APAture Spotlight

INTERVIEW WITH VANESSA HUA, FEATURED ARTIST FOR THE APATURE 2017 LITERARY ARTS SHOWCASE

Visit Vanessa Hua's website at vanessahua.com

Visit Vanessa Hua's website at vanessahua.com

Vanessa Hua, Featured Artist for the APAture 2017 Literary Arts Showcase, is both a fiction and non-fiction writer. She is a columnist for the San Francisco Chronicle and author of DECEIT AND OTHER POSSIBILITIES, for which she received the Asian/Pacific American Award for Literature! Her novel, A RIVER OF STARS, is forthcoming (Ballantine, 2018). Third under the APAture Spotlight, Vanessa unravels her work as both a journalist and a fiction writer. Read more below:

What drives and sustains your work as a writer?

In my journalism and in my fiction, I’m driven by my deep curiosity, always in search of untold stories. I want to understand a character deeply, their motivations and the circumstances behind their actions. 

What do you see as a switch from nonfiction to fiction for your short story collection, DECEIT AND OTHER POSSIBILITIES? Were there any challenges you faced in finishing and producing the collection as a whole?

I’ve been writing fiction longer than I’ve been writing nonfiction. Back in the second grade, after we wrote short stories, the teacher read them aloud. The class voted on the best one—mine won, but I overheard a classmate say, “I only voted for hers because it was the longest.” The first time I won a writing contest, and my first snarky review! I kept writing, and in college, I grew interested in journalism, which I focused on after graduating. A few years later, hoping that I still remembered how to write stories, I returned to fiction, joining writing groups, taking workshops, going to conferences, and later on, getting my MFA. Journalism taught me to write daily and on deadline, while fiction has informed my nonfiction, in terms of thinking about scene and character.

I wrote the collection story by story, over a decade, and worked at getting each piece published individually at literary magazines—which can be a years-long process of submission and rejection, submission and rejection. Eventually, I had enough pages to fill out a collection, and after reading them together, I realized the stories were thematically linked by deceit, even though I hadn’t set out to do so. Immigrants and the children of immigrants strive, they’re resourceful and wily, and that may take the form of secrets and lies they tell themselves and their families. I started sending the collection out to a few short story contests a year and in 2016, I won the Willow Books Grand Prize in Literature. Based in Detroit, Willow Books specializes in the work of writers of color. At the same time, I was also working on my novel, A River of Stars, which is coming out next year (Ballantine, Summer 2018).

Check out Vanessa's short story collection, DECEIT AND OTHER POSSIBILITIES

Check out Vanessa's short story collection, DECEIT AND OTHER POSSIBILITIES

How important has it been to be a writer of color both as a journalist and a fiction writer? What are some similar challenges and advantages to this and how do you work through it?

TASKS TO CARRY OUT
1. Answer these questions from the interview:
(a) Which newspaper does Vanessa Hua write a column for?
(b) In what grade did her class vote on the best short story?
(c) What prize did her story collection win in 2016?
2. Sum up the interview in two sentences.
3. According to the interview, what steps did Hua take when she returned to fiction? List each one.
The listing after this point comes from a different source.

RAW DATA
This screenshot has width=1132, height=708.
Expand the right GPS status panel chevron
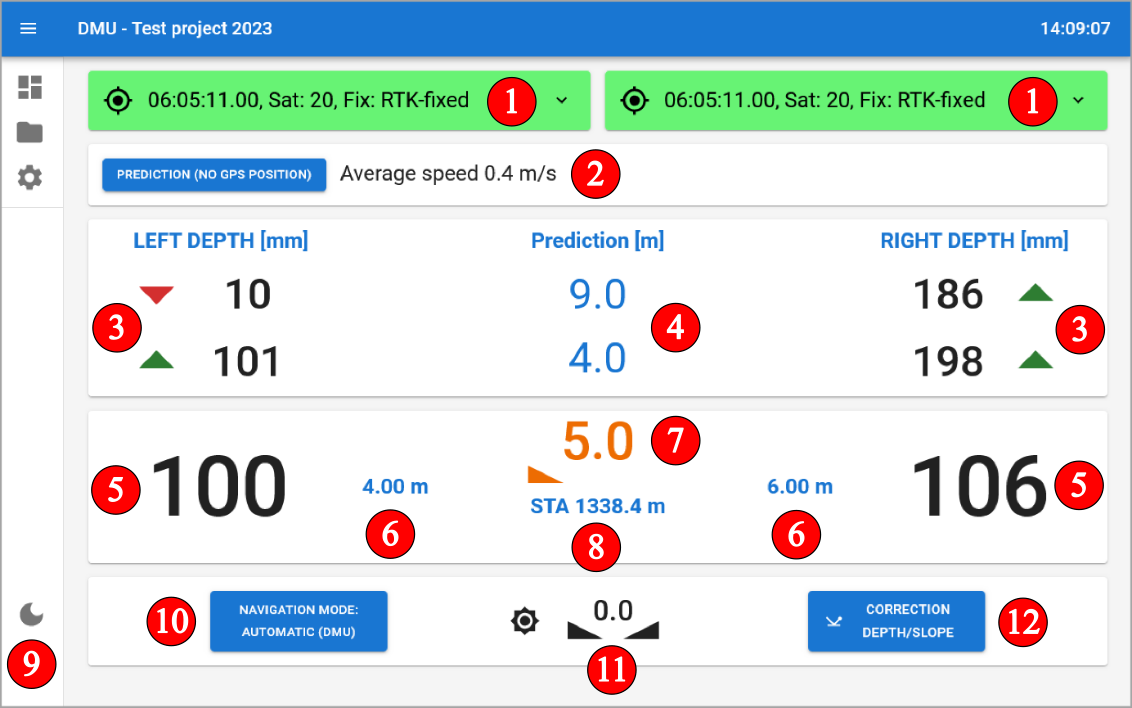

RESPONSES BY TASK
1.
(a) The San Francisco Chronicle
(b) The second grade
(c) The Willow Books Grand Prize in Literature

2. Vanessa Hua is the featured artist for the APAture 2017 Literary Arts Showcase and a San Francisco Chronicle columnist who writes both fiction and nonfiction, and she says deep curiosity and a search for untold stories drive her work. She wrote fiction before focusing on journalism and later returned to it, writing her collection DECEIT AND OTHER POSSIBILITIES story by story over a decade; it won the Willow Books Grand Prize in Literature in 2016, and her novel A River of Stars is due from Ballantine in 2018.

3.
- Joining writing groups
- Taking workshops
- Going to conferences
- Getting her MFA